Unless explicitly specified, all commands below are executed as oracle.

  1. Make sure there is no gap in archivelogs
  2. Check transmission of archivelogs

From asynchronous to synchronous mode (source) :

  • asynchronous mode : updates are committed on the primary server before the log file arrives on the standby server(s). This log transport mode is required for the Maximum Performance data protection mode.
  • synchronous mode : updates on the primary server will NOT be committed until the logs have been successfully transported to the standby server(s). This log transport mode is required for the Maximum Protection and Maximum Availability data protection modes.

On primaryServer :

Step-by-step version :

  1. dgmgrl
  2. connect /
    Connected.
  3. show database 'ORACLE_SID_PRIMARYDATACENTER' 'LogXptMode';
    	LogXptMode = 'ASYNC'
  4. show database 'ORACLE_SID_STANDBYDATACENTER' 'LogXptMode';
    	LogXptMode = 'ASYNC'
  5. edit database 'ORACLE_SID_PRIMARYDATACENTER' set property logxptmode=SYNC;
    Property "logxptmode" updated
  6. edit database 'ORACLE_SID_STANDBYDATACENTER' set property logxptmode=SYNC;
    Property "logxptmode" updated
  7. show database 'ORACLE_SID_PRIMARYDATACENTER' 'LogXptMode';
    	LogXptMode = 'sync'
  8. show database 'ORACLE_SID_STANDBYDATACENTER' 'LogXptMode';
    	LogXptMode = 'sync'
  9. edit configuration set protection mode as MAXAVAILABILITY;
    Succeeded.
  10. show configuration;
    Configuration - ORACLE_SIDDR
    
    	Protection Mode: MaxAvailability
    	Databases:
    		ORACLE_SID_PRIMARYDATACENTER - Primary database
    		ORACLE_SID_STANDBYDATACENTER - Physical standby database
    
    Fast-Start Failover: DISABLED
    
    Configuration Status:
    SUCCESS

Big-bang version :

dgmgrl / << EOC
show database '${ORACLE_SID}_PRIMARYDATACENTER' 'LogXptMode';
show database '${ORACLE_SID}_STANDBYDATACENTER' 'LogXptMode';
edit database '${ORACLE_SID}_PRIMARYDATACENTER' set property logxptmode=SYNC;
edit database '${ORACLE_SID}_STANDBYDATACENTER' set property logxptmode=SYNC;
show database '${ORACLE_SID}_PRIMARYDATACENTER' 'LogXptMode';
show database '${ORACLE_SID}_STANDBYDATACENTER' 'LogXptMode';
edit configuration set protection mode as MAXAVAILABILITY;
show configuration;
EOC
Welcome to DGMGRL, type "help" for information.
Connected.
DGMGRL>	LogXptMode = 'async'
DGMGRL>	LogXptMode = 'async'
DGMGRL> Property "logxptmode" updated
DGMGRL> Property "logxptmode" updated
DGMGRL>	LogXptMode = 'sync'
DGMGRL>	LogXptMode = 'sync'
DGMGRL> Succeeded.
DGMGRL>
Configuration - ORACLE_SIDDR

	Protection Mode: MaxAvailability
	Databases:
		ORACLE_SID_PRIMARYDATACENTER - Primary database
		ORACLE_SID_STANDBYDATACENTER - Physical standby database

Fast-Start Failover: DISABLED

Configuration Status:
SUCCESS

Switchover :

We'll now test the switchover with these new parameters :

  1. Switchover the primary database from PRIMARYDATACENTER to STANDBYDATACENTER : follow this procedure.
  2. Back to initial state : follow this procedure.

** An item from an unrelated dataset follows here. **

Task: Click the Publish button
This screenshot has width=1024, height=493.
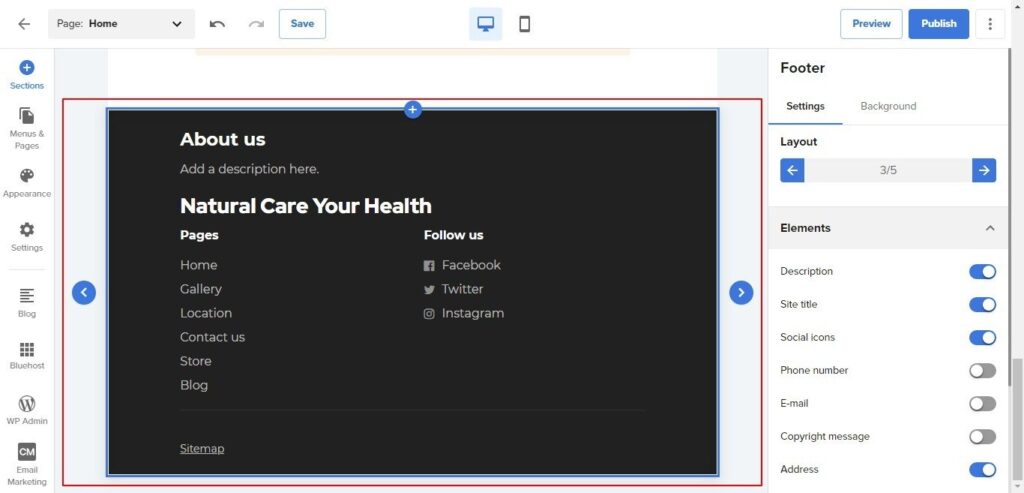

The only difference you may notice from the screenshots of the procedures linked above is when running show configuration verbose. The Protection Mode is now :

	Protection Mode: MaxAvailability

The FlashBack filesystem :

Creation :

At this step, as root, we're supposed to :
lvcreate -n lv_orafra_oracle_sid -L 100g data_vg
mkfs -t ext4 /dev/data_vg/lv_orafra_oracle_sid
lvdisplay /dev/mapper/data_vg-lv_orafra_oracle_sid

mkdir /appli/oracle/ORACLE_SID/orafra
mount /dev/mapper/data_vg-lv_orafra_oracle_sid /appli/oracle/ORACLE_SID/orafra
chown -R oracle:oinstall /appli/oracle/ORACLE_SID/orafra
chmod 750 /appli/oracle/ORACLE_SID/orafra/

Then append to /etc/fstab :
/dev/data_vg/lv_orafra_oracle_sid /appli/oracle/ORACLE_SID/orafra ext4 defaults 1 2

NB : 100GB is an estimated size...

==> But this can be done more easily with the "createFs" tools.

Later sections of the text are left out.